## YOUR ASSIGNMENT
Keep every line of the data below that has the string "dimensions" and present those lines.

━━━

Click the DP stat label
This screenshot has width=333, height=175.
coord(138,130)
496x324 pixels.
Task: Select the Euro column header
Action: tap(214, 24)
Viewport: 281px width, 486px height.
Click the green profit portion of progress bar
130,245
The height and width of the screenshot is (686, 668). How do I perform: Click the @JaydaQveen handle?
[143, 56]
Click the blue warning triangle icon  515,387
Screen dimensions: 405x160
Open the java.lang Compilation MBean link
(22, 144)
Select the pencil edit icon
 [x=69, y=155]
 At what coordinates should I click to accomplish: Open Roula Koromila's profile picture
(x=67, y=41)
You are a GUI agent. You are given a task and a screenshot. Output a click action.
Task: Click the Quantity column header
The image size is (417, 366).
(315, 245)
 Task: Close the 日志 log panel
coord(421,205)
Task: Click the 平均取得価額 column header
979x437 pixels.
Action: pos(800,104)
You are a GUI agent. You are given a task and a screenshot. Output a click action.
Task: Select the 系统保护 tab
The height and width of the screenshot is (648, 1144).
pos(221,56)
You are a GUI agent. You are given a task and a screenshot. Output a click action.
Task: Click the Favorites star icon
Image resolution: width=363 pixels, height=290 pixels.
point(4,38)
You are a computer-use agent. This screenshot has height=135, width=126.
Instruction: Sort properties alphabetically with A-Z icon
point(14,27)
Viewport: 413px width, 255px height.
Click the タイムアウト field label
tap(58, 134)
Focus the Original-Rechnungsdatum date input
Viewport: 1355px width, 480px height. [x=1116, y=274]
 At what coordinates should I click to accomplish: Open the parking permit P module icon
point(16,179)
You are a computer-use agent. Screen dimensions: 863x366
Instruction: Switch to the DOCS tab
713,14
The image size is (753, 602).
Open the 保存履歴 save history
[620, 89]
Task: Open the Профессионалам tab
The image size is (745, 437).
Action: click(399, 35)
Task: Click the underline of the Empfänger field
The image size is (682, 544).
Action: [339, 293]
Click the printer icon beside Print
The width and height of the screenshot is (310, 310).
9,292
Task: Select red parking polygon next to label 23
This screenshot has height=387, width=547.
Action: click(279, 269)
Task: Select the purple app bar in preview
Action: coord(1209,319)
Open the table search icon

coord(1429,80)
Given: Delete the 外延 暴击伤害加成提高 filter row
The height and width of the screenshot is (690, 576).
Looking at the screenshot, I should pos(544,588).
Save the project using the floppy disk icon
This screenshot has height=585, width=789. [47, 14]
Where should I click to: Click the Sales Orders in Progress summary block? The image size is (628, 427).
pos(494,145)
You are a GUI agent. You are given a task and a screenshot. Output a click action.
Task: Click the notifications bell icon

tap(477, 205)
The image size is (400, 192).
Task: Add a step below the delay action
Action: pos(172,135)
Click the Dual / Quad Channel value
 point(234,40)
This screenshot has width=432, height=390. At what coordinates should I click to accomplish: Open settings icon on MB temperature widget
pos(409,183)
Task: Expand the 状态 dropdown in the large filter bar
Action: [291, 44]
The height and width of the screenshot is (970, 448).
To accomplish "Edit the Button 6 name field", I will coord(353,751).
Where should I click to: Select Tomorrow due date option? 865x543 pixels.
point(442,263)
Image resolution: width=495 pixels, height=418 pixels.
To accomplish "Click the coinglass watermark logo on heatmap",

━━━

## RESULT OF THIS EXERCISE
Screen dimensions: 405x160
You are a computer-use agent. Screen dimensions: 863x366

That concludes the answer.